══ Document passage
SANTA CRUZ COUNTY—In early November 2021, Meals on Wheels’ (MOW) congregate meal sites reopened to older adults across Santa Cruz County for the first time since the start of the pandemic.
Staff and volunteers from MOW, a program of umbrella organization Community Bridges, combined their efforts to restart the program, while following the latest Covid-19 precautions.
So it was disappointing, said MOW director Lisa Berkowitz, when everything came to a halt again in January, due to a surge in cases and the threat of the Omicron variant.
“The opportunity to socialize is what our clients were most looking forward to about opening back up,” Berkowitz said. “We really hope the increase in cases will be short-lived so we can reopen again very soon.”
According to Berkowitz, MOW saw a 52% increase in the number of meals they were delivering to older adults during the pandemic. However, not having in-person meals is a major setback.
“It is a huge factor,” said Katie Nuñez, older adults services supervisor at the Watsonville Senior Center, where congregate meals are held in South County. “A big reason why people come here is for socialization, being able to eat together.”
Community Bridges CEO Raymon Cancino said they hope to reopen their meal sites in the next couple of weeks.
════
══ Data section
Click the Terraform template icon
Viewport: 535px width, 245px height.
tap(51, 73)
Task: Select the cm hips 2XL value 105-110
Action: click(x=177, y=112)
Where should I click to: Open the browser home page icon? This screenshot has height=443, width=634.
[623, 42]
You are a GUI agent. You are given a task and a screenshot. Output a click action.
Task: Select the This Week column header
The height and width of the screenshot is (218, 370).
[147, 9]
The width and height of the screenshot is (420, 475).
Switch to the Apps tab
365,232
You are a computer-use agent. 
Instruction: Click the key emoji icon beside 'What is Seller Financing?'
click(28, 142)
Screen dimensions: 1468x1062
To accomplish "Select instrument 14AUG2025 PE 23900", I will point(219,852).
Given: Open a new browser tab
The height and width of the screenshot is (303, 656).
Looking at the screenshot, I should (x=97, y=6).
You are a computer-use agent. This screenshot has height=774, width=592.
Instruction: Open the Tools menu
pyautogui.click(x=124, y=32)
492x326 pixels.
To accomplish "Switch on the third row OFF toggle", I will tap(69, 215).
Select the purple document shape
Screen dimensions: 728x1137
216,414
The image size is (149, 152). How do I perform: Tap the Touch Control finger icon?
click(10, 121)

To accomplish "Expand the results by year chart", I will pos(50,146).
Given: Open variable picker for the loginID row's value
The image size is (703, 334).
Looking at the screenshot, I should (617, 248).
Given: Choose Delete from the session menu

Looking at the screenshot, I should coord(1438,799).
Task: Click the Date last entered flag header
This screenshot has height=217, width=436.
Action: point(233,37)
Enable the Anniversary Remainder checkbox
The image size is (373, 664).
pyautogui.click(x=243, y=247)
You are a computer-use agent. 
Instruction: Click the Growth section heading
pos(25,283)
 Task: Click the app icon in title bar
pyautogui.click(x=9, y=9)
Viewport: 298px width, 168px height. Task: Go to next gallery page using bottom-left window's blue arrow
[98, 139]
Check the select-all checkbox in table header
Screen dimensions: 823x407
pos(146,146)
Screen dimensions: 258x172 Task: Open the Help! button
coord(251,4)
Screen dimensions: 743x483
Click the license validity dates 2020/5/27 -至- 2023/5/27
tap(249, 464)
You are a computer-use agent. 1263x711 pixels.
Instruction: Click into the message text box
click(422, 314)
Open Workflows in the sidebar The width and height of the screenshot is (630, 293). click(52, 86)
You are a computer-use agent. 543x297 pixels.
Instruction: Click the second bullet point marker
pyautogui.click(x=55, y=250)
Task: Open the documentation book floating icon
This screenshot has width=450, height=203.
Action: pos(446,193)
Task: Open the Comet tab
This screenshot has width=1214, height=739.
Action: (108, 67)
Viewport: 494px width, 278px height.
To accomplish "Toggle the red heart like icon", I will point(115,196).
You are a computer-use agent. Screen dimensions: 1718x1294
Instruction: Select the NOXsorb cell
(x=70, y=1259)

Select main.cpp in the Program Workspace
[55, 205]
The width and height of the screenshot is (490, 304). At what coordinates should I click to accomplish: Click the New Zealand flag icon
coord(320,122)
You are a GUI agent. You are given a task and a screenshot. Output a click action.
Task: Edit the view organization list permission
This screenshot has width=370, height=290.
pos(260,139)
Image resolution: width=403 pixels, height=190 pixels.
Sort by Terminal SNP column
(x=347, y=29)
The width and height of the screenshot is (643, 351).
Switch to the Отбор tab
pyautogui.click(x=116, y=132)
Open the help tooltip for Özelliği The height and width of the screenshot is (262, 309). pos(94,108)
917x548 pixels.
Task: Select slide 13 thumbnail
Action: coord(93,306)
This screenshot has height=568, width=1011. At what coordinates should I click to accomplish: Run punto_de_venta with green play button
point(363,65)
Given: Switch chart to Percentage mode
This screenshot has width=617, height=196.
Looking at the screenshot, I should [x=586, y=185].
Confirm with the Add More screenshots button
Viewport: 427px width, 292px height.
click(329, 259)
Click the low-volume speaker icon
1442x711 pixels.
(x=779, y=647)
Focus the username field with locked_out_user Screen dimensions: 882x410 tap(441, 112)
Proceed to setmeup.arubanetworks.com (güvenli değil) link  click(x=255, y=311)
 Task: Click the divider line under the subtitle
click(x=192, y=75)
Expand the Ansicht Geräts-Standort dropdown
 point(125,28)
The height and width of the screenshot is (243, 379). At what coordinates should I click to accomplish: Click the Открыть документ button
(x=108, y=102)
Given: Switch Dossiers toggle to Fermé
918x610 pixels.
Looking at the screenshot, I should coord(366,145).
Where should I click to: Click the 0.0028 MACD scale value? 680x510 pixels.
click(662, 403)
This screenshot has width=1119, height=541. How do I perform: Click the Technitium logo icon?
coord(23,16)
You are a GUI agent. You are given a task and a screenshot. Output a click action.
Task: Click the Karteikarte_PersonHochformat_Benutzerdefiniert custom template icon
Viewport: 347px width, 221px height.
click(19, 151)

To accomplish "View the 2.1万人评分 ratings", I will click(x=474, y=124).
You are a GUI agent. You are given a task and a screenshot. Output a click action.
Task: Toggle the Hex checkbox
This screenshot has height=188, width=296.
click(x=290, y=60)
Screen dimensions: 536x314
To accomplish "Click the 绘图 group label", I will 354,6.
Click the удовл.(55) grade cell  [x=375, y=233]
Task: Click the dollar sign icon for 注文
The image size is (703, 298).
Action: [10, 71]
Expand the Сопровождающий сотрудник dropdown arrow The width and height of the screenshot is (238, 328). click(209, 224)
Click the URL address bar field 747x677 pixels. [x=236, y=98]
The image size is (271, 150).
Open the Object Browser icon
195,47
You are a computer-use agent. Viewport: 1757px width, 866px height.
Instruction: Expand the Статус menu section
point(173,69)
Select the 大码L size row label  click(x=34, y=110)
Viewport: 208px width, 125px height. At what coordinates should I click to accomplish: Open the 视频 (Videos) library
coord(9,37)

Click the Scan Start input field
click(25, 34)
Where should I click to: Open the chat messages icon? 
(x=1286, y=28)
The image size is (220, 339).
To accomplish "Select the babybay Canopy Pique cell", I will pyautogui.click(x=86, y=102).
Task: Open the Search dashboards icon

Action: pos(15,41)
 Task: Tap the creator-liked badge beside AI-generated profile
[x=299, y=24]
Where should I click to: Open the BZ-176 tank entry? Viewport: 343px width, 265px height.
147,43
════
§ Problem description:
Name every person quoted or cited in the Meals on Wheels article, and give the job title the article assigns to each.

§ Written solution:
- Lisa Berkowitz, MOW director
- Katie Nuñez, older adults services supervisor at the Watsonville Senior Center
- Raymon Cancino, Community Bridges CEO